In the last two years, New York’s Department of Financial Services has taken action against several Asian banks for various compliance lapses, including the Agricultural Bank of China, NongHyup Bank of South Korea and Mega International Commercial Bank of Taiwan.
In 2013 and 2014, Bank of Tokyo-Mitsubishi UFJ paid more than $560 million in two settlements with New York banking regulators over its relationship with Iran.
Nuclear Deal
The scrutiny of Asian banks’ Iran ties is coming from across the US law enforcement and regulatory spectrum. Over the last year, the Treasury Department has blacklisted 20 people and entities in Asia.
The transactions under examination occurred before a 2015 multilateral agreement that let Iran resume some normal trade and collect revenue from oil sales while placing limits on Tehran’s nuclear activities. But the newly disclosed Iranian efforts to sidestep international sanctions may feed into US President Donald Trump’s threats to scrap the agreement.
For years, the US has scrutinized European banks for facilitating Iranian access to the US financial system. After nearly a dozen enforcement cases resulting in more than $16 billion in fines, those banks have been largely closed off as a conduit for Iran, former US officials say.
Trading Partners
Iran’s access to Asian financial institutions has been made possible, in part, by continued close ties with several Asian countries that remain robust trading partners and consumers of Iranian oil exports.
“Oil revenue is big business for a resource economy such as Iran, so they have a balance of trade with all these countries,” said Elizabeth Rosenberg, a former Treasury official who is a senior fellow at the Center for New American Security.
Under the strict sanctions leading up to the nuclear agreement, Iran was allowed to sell oil and gas to overseas buyers. But the proceeds had to be deposited at designated accounts in those countries and could be withdrawn only for limited purposes, such as paying for humanitarian shipments of food and medicine.
To evade the restrictions, Iran falsified records and created front companies to make transactions appear to be for allowable purchases, according to testimony and filings in Iran-related cases.
Of the roughly $200 billion in Iranian oil and gas funds that wound up in escrow accounts at banks around the world, researchers estimate that more than $50 billion were made available to Iran.

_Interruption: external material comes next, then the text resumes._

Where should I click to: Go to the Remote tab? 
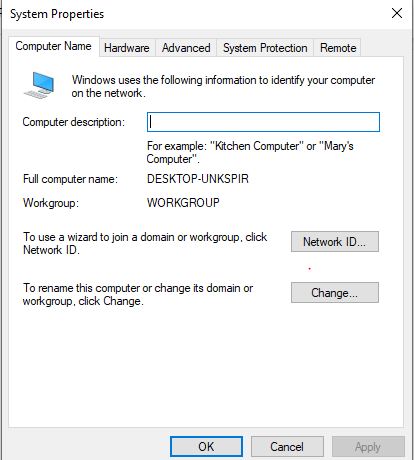338,48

“Iranians were desperate to get this money out of these accounts,” said Mark Dubowitz, chief executive officer of the Foundation for Defense of Democracies, a nonpartisan national-security research group.
Red Flags
Iran was able to extract its $1 billion from the two South Korean banks in less than six months during 2011, before US officials raised red flags about the transactions, according to court documents.
However, even after those efforts were shut down, the officials said they feared the banks would find other means of continuing to do business as usual with Iran, according to the filings.
Woori Bank sought to establish a relationship with Turkiye Halk Bankasi AS, the lender known as Halkbank that was designated to hold Iran’s funds in Turkey, in what authorities suspected was an attempt to allow Iran continued access to the South Korean oil proceeds, according to the testimony.
“We were worried about Woori Bank and IBK, and we were concerned about the transactions that they were engaged in,” David S. Cohen, a former senior Central Intelligence Agency and Treasury official, testified during the recent prosecution of a Halkbank banker, Mehmet Hakan Atilla, who was convicted of helping Iran get its money out of Turkey.
“One of the issues that sort of spun off from that was whether they would try to use Halkbank as their entrée into Iran if other mechanisms and connections were cut off,” he said.
Iran and its enablers portrayed the withdrawals as part of allowable trade between the two countries, according to the testimony and filings.
US prosecutors have charged Kenneth Zong, a dual South Korean-American citizen who allegedly executed transactions on Iran’s behalf, with aiding the scheme.